The launch comes as an unconventional move by the company to allow customers to lease rather than purchase vehicles (unlike those it sells directly in Norway) through its latest service called “NIO Subscription”. Moreover, in lieu of charging their cars at home, Nio customers can drive to a battery swapping station to get a new power pack installed within minutes.
“We will not be selling cars,” said CEO William Li in an interview at the company’s new ‘Nio House’ showroom in central Berlin. “Flexibility is the new premium.”

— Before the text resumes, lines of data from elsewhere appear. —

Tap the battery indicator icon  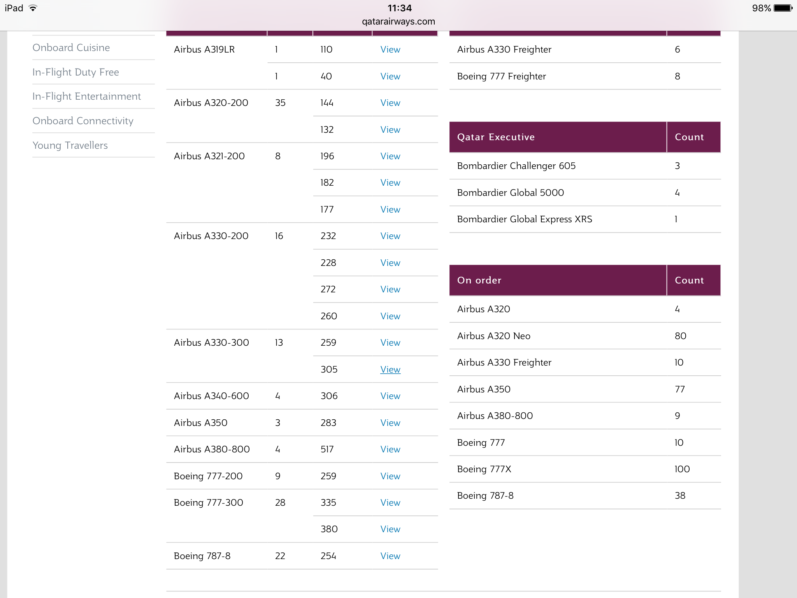coord(783,8)
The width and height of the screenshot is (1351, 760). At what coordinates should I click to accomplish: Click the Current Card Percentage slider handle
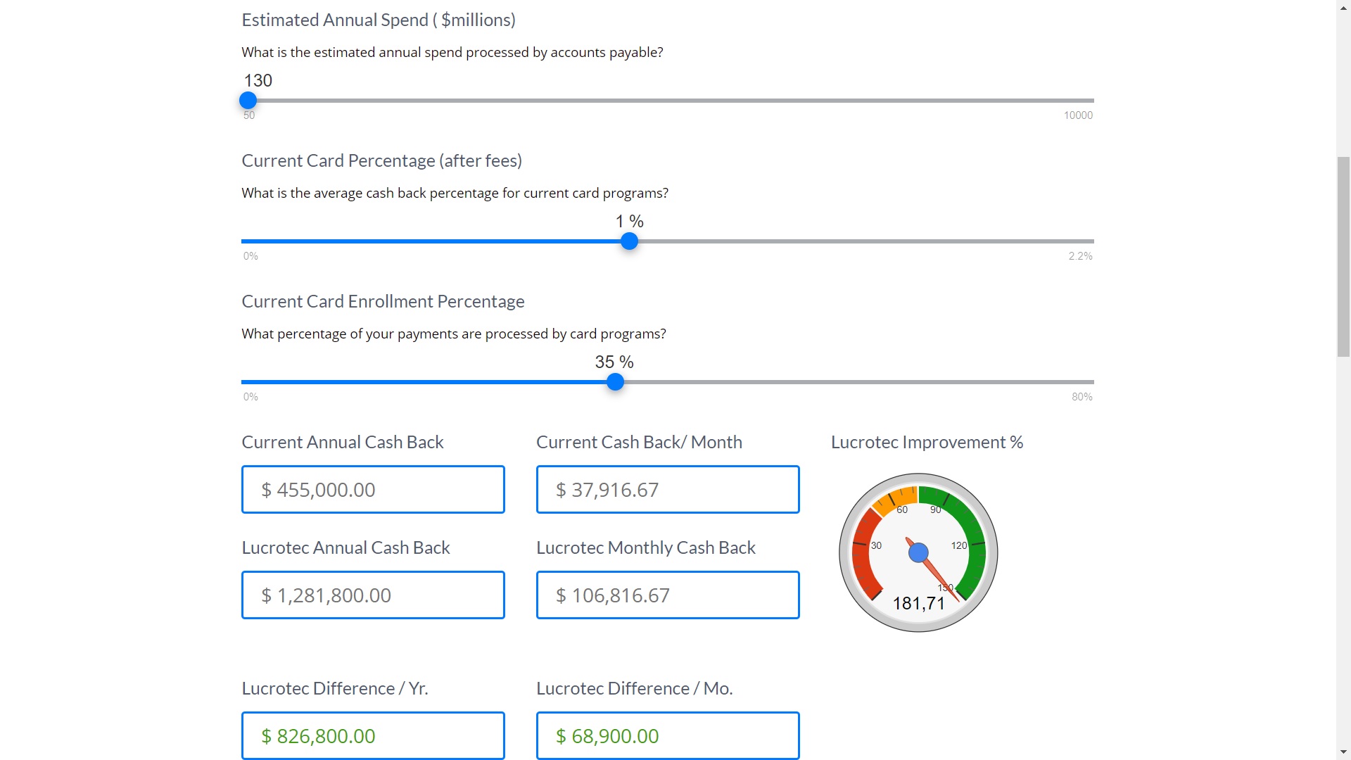pos(629,241)
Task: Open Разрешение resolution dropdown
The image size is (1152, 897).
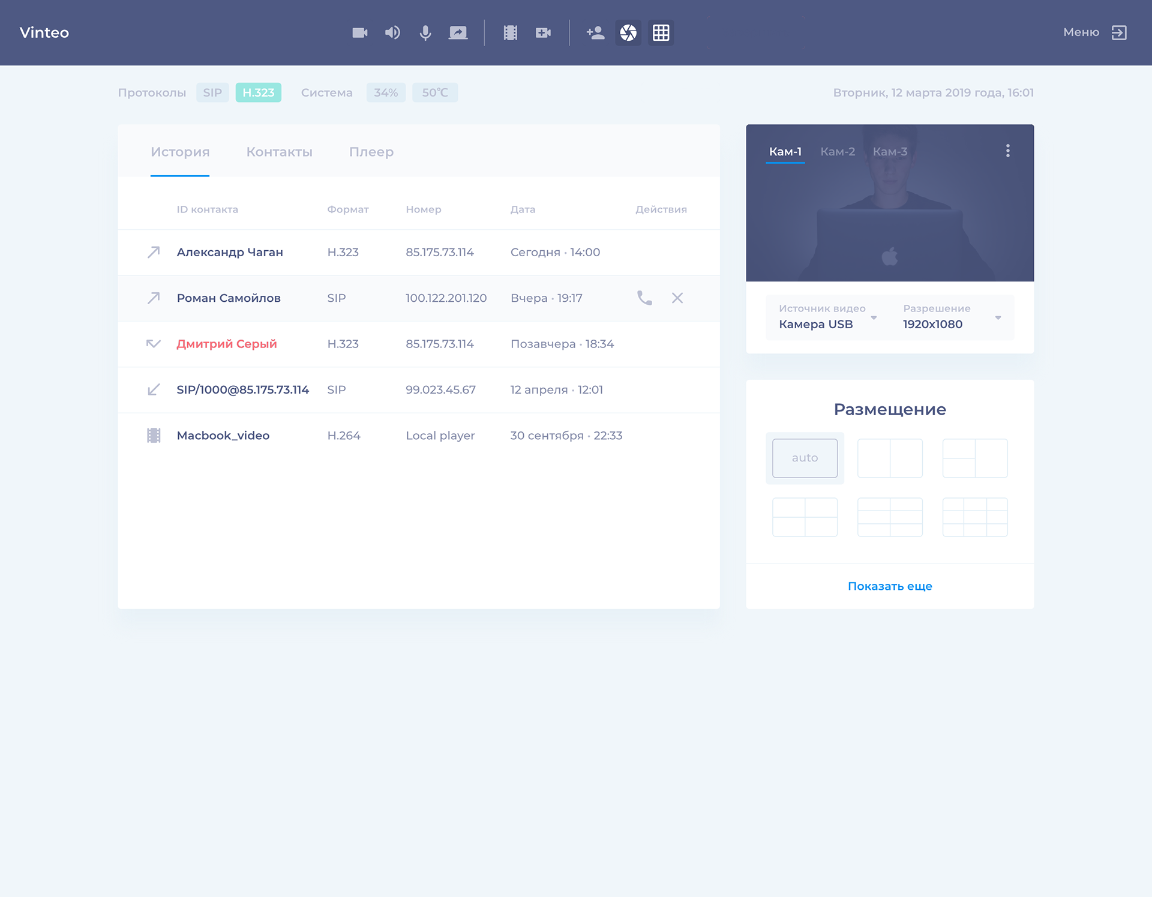Action: pos(952,317)
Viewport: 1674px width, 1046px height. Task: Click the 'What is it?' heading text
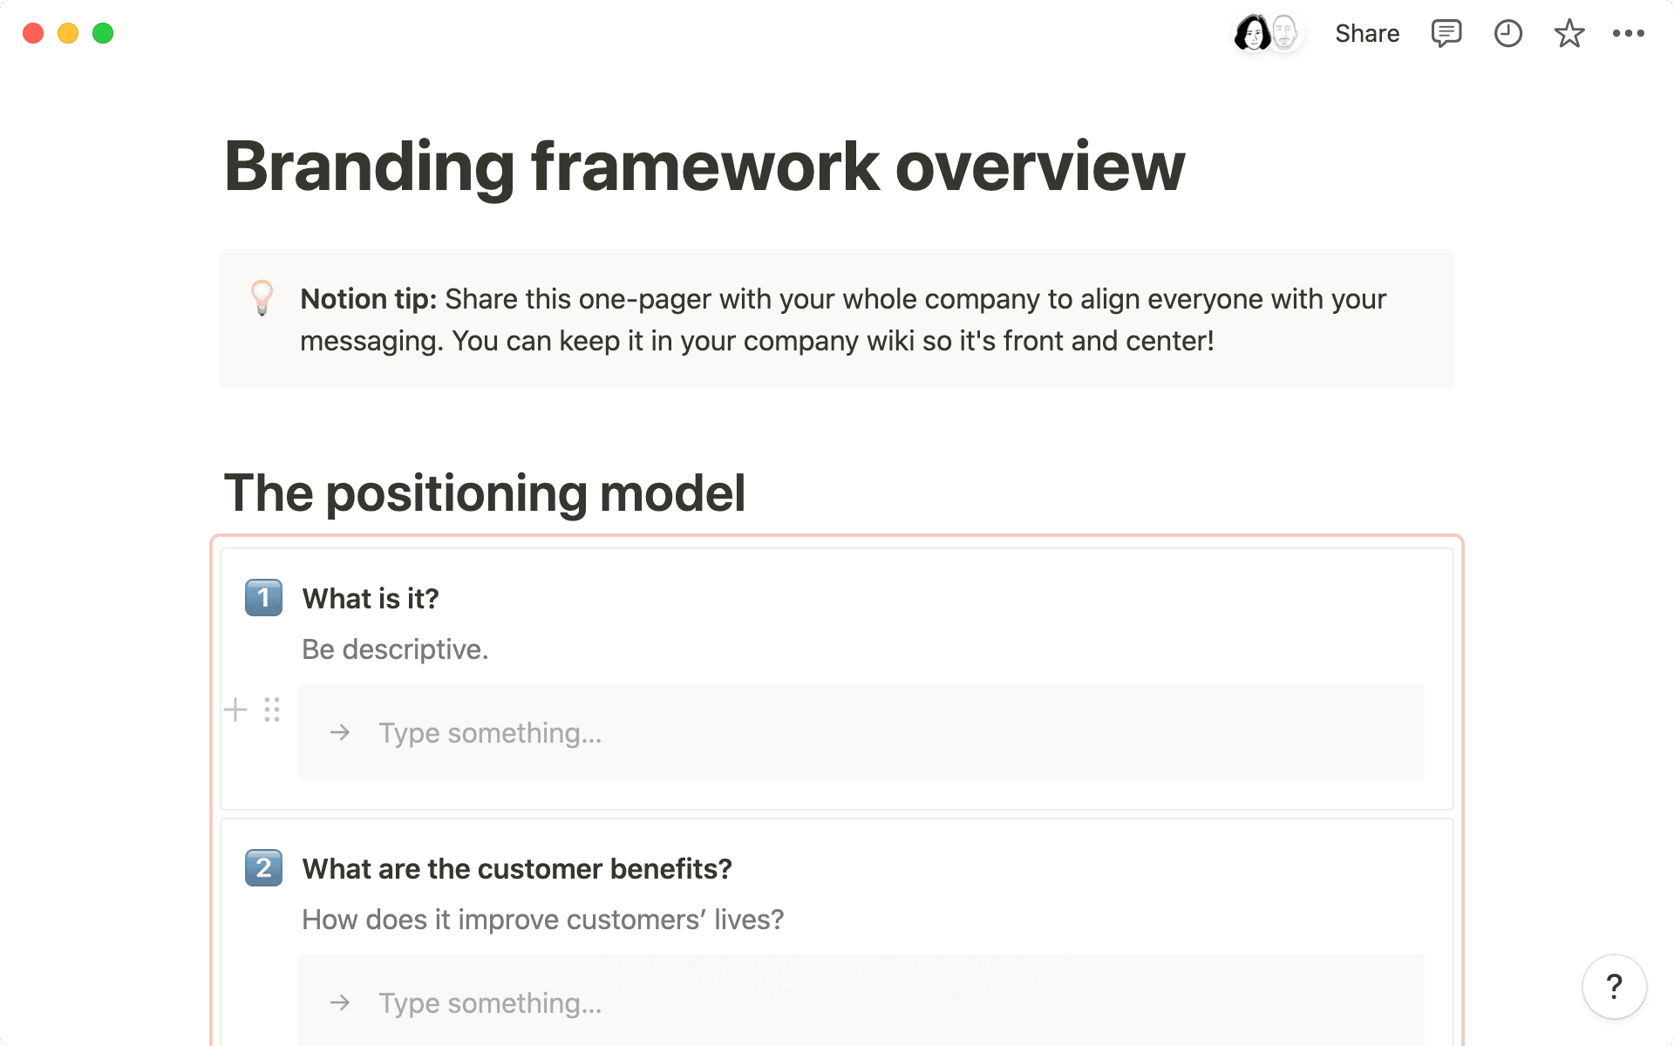(370, 599)
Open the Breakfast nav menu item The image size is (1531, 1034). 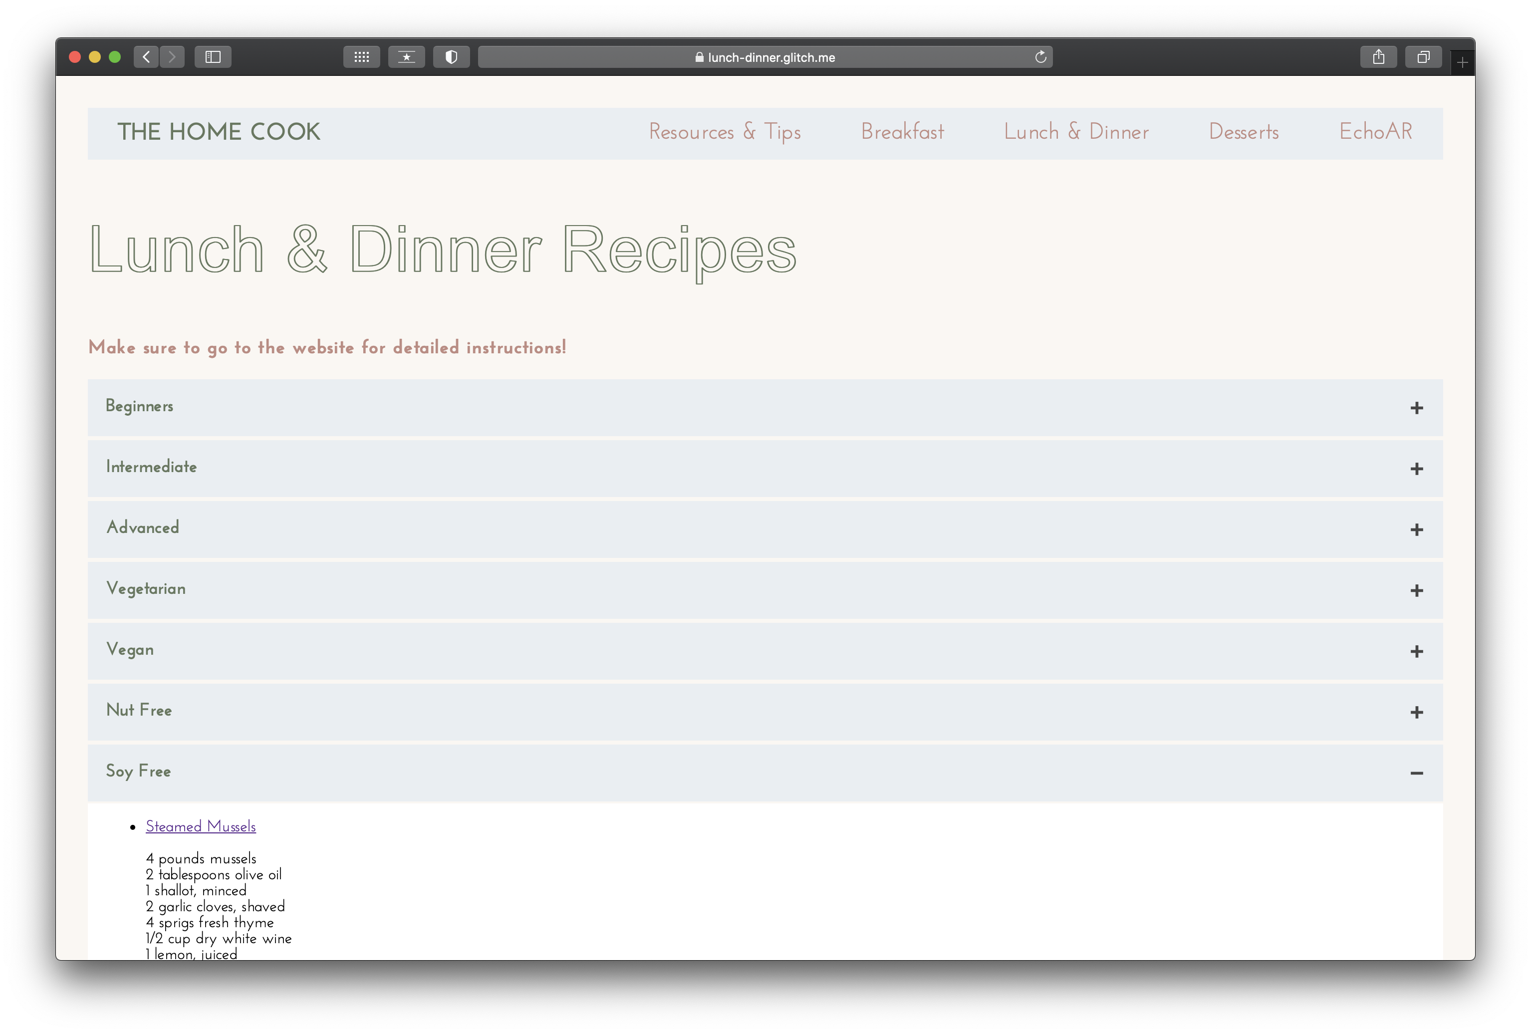[x=902, y=132]
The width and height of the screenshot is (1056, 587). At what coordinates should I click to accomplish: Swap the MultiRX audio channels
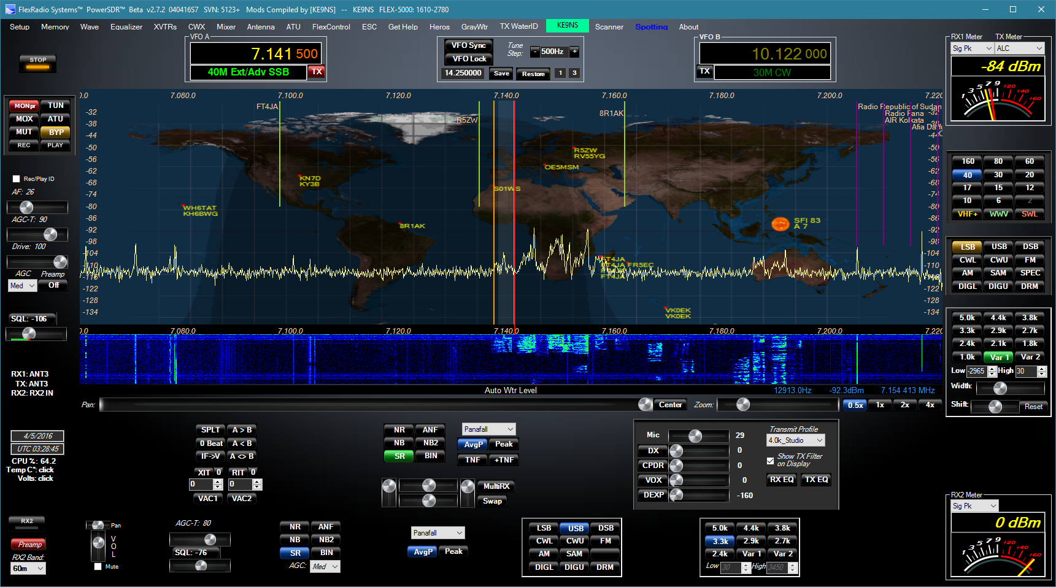[x=492, y=501]
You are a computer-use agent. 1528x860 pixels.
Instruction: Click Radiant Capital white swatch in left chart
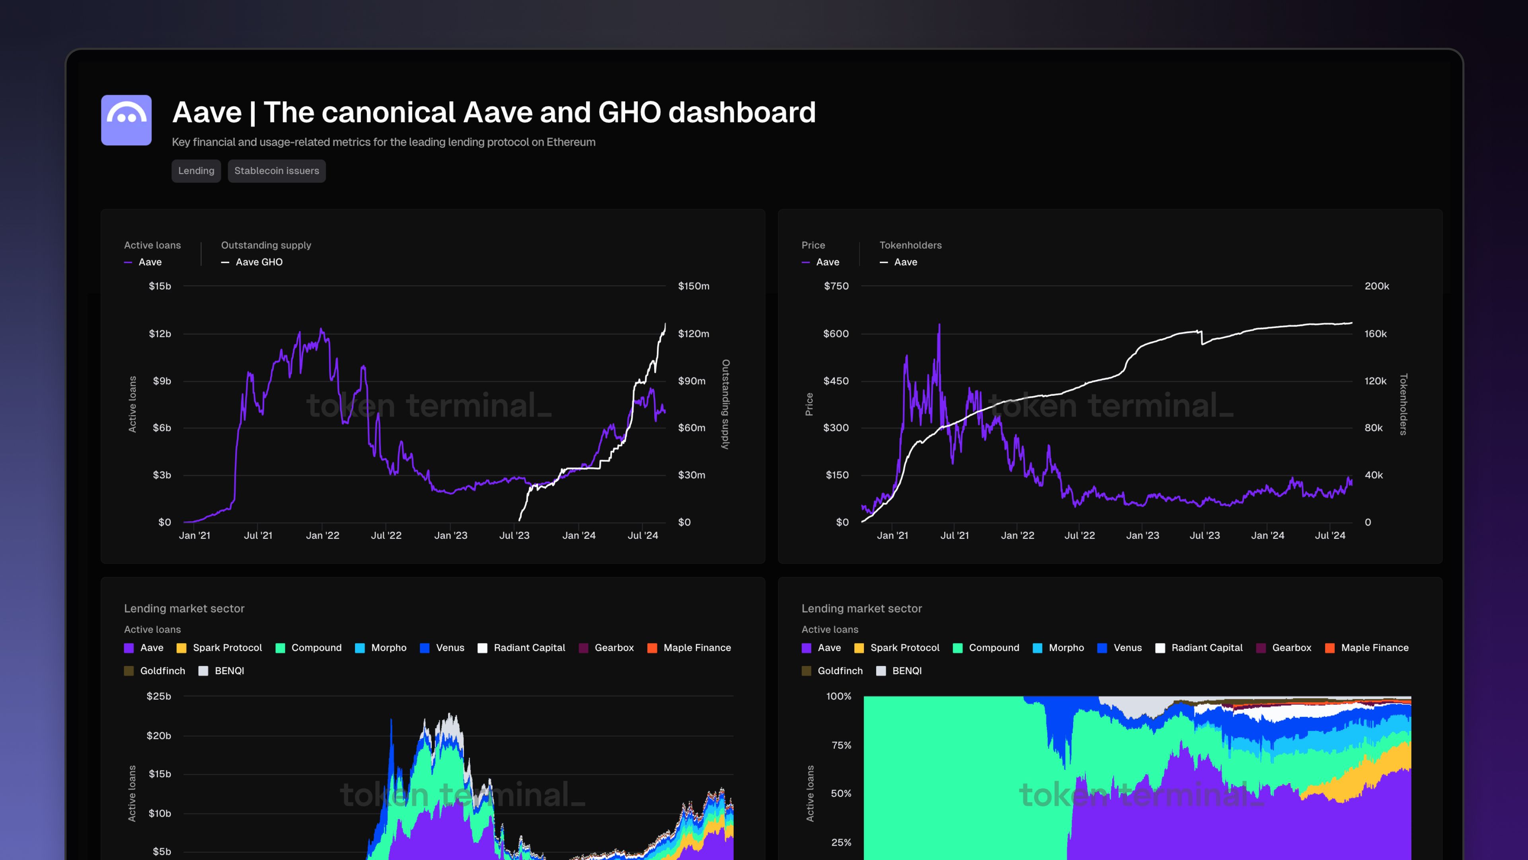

“The advantage of our business separating the car from the battery is that we may reach economies of scale for the batteries faster than the cars,” said Li. “When we reach 10 gigawatt hours, we will consider localising production.”
According to Reuters, Nio’s revenue grew 22% in the second quarter from 2021 while its net loss more than quadrupled to the equivalent of $410 million. Looking forward, the EV carmaker plans to install 120 battery swapping stations in Europe by 2023 (compared to China’s 900+) and expand its presence to over 25 countries and regions worldwide by 2025.
Overall, despite facing economic slowdown, Nio’s venture demonstrates that the Chinese EV brand is by no means ready to hit the brakes on European expansion. Now more thane ever, the Chinese EV company is betting on consumers’ rising demand and government incentives to help buoy operations in Europe.